### Supplied material
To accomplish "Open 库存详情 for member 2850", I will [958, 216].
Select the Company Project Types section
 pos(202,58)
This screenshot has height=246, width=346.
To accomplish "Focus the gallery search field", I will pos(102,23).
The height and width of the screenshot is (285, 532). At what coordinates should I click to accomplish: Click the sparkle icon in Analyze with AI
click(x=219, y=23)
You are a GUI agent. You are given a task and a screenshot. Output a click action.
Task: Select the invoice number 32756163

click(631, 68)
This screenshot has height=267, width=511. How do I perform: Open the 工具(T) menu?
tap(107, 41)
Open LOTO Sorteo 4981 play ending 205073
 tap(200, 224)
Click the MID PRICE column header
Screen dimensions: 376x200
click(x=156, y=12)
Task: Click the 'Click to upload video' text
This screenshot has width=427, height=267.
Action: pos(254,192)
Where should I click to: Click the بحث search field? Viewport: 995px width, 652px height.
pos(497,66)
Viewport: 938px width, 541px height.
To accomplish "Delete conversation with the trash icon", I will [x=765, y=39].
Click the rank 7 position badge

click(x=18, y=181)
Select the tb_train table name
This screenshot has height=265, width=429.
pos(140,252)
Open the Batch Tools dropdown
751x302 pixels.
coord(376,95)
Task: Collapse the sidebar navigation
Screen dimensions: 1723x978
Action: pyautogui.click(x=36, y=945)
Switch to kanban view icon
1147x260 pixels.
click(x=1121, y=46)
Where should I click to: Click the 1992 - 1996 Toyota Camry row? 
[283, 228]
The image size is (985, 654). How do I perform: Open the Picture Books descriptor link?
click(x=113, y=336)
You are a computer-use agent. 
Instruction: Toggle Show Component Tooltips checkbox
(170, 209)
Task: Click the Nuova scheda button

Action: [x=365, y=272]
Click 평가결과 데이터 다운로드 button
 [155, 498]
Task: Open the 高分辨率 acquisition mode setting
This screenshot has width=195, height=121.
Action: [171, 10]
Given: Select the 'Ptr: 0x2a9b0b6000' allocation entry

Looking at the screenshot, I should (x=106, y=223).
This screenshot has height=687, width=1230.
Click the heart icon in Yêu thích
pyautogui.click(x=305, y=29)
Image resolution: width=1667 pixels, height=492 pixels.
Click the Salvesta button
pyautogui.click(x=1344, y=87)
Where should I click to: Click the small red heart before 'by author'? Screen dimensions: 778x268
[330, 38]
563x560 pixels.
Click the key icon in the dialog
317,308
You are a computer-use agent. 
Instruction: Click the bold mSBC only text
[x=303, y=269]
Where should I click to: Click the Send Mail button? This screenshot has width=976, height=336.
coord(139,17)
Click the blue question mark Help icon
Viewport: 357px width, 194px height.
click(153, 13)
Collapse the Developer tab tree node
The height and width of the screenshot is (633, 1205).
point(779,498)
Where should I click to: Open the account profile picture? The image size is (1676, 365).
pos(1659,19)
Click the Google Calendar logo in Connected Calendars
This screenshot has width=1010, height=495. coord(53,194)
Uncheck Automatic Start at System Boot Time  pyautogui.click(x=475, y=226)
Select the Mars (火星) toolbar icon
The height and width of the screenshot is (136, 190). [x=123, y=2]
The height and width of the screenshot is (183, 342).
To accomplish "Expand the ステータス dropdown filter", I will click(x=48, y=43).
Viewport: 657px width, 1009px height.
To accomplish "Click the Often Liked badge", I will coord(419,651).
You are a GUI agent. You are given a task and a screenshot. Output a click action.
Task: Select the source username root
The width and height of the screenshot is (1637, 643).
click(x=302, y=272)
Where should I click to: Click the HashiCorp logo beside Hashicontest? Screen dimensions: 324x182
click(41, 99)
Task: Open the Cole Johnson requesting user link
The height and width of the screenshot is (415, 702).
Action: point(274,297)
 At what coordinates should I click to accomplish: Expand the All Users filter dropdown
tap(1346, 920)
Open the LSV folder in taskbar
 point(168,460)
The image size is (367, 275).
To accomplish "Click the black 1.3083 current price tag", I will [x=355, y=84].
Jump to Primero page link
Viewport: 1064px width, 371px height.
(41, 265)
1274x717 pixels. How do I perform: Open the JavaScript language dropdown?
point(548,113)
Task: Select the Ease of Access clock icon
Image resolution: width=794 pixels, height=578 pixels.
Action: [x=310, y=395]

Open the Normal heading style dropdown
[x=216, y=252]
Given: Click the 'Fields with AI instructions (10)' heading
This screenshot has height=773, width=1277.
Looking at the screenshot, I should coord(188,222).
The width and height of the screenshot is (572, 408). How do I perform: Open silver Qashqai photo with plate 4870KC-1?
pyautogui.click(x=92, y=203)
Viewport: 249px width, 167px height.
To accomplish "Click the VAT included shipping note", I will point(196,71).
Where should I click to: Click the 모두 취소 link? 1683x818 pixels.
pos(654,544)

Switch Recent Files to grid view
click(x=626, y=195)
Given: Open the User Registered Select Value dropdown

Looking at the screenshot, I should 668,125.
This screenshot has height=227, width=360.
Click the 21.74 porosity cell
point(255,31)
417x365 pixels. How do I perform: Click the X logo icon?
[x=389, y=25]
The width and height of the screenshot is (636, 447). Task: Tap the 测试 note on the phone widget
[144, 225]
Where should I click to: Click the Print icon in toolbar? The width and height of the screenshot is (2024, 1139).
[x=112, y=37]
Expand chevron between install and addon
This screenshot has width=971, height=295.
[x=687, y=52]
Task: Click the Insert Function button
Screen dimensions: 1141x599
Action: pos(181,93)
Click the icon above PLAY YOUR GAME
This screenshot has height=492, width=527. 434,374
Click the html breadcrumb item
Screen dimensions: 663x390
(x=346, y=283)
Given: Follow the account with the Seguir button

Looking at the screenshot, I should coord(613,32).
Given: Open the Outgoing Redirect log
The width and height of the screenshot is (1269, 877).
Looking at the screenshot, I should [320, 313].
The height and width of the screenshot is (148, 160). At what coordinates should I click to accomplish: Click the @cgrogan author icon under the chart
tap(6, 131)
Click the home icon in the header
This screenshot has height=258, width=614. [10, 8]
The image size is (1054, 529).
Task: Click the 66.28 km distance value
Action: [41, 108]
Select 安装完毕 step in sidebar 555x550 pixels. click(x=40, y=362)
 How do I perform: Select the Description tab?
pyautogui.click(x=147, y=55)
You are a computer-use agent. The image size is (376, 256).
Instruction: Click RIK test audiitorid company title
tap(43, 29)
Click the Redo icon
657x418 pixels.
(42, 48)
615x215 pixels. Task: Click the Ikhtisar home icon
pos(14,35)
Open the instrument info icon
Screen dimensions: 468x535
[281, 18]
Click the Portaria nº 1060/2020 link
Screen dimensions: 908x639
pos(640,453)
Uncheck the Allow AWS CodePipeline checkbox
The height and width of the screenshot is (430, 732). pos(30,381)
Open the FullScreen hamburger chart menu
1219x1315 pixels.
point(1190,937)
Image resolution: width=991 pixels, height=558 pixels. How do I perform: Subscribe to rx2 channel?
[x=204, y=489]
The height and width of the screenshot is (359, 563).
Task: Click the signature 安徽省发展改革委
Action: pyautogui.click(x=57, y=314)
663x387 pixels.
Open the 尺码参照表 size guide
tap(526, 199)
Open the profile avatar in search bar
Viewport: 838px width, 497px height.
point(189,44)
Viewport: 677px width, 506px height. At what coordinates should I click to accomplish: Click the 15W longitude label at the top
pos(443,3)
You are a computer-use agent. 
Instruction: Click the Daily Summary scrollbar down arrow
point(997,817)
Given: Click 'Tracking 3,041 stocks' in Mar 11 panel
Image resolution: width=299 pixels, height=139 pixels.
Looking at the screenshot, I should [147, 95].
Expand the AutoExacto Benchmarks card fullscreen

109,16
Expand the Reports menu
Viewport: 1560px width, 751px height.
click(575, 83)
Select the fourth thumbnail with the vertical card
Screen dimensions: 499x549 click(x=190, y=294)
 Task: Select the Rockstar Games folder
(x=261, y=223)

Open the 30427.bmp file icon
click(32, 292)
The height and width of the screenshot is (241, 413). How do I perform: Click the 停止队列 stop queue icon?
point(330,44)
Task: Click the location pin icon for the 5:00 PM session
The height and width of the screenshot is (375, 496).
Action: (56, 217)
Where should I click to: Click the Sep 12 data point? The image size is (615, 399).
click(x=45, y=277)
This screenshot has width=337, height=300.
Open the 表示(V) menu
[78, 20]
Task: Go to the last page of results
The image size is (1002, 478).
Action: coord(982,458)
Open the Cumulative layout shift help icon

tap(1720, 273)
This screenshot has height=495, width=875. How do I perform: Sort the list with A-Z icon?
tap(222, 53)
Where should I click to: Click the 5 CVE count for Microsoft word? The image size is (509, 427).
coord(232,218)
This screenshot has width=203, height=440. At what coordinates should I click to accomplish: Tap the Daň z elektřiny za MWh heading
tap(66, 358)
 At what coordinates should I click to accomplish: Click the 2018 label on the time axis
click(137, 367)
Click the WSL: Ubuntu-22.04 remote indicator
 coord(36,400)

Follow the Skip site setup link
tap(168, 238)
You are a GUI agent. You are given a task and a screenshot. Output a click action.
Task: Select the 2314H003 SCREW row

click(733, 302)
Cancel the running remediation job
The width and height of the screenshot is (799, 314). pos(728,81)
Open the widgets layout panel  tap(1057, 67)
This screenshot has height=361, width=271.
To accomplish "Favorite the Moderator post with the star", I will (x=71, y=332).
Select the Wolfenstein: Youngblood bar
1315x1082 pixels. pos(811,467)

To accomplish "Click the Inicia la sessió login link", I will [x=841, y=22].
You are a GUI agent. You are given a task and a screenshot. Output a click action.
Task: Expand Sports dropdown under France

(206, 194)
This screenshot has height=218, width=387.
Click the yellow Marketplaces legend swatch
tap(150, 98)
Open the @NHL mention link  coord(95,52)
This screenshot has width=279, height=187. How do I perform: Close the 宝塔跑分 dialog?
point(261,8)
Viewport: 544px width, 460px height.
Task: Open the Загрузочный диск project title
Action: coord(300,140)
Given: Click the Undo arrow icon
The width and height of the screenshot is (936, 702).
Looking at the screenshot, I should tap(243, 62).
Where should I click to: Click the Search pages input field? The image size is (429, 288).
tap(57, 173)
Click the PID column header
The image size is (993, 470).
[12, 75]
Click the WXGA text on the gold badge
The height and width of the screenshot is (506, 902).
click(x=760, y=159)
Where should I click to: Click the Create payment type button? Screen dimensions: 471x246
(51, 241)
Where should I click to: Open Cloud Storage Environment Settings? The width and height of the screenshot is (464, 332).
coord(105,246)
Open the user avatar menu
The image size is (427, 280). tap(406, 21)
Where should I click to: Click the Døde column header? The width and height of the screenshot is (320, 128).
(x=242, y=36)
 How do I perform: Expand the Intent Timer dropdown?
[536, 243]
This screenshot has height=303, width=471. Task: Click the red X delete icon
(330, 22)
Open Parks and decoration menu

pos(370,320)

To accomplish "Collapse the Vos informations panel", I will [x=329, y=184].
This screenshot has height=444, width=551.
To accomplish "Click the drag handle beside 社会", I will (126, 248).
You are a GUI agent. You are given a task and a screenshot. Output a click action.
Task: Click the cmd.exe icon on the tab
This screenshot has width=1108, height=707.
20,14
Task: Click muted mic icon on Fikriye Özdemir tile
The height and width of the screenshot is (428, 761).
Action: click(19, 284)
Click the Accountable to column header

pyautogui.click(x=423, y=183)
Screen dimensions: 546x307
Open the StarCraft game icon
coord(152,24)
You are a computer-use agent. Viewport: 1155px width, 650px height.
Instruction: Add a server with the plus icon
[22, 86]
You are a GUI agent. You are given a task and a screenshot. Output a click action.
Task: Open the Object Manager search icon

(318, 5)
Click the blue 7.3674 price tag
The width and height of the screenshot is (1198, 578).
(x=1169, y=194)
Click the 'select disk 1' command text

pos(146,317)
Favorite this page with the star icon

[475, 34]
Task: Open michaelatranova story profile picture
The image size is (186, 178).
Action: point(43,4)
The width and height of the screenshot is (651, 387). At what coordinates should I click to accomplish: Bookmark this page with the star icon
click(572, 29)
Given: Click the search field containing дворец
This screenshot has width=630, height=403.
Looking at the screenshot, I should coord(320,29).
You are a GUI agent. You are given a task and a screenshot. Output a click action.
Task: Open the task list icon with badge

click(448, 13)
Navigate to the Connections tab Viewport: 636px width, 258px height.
######
▶ **Task brief**
Retype only the stretch of lines above starting at the one with "This screenshot has width=279, height=187." and stopping at the one with "Given: Click the Undo arrow icon", exactly as written, with both kept.

▶ **Response below**
This screenshot has width=279, height=187. How do I perform: Close the 宝塔跑分 dialog?
point(261,8)
Viewport: 544px width, 460px height.
Task: Open the Загрузочный диск project title
Action: coord(300,140)
Given: Click the Undo arrow icon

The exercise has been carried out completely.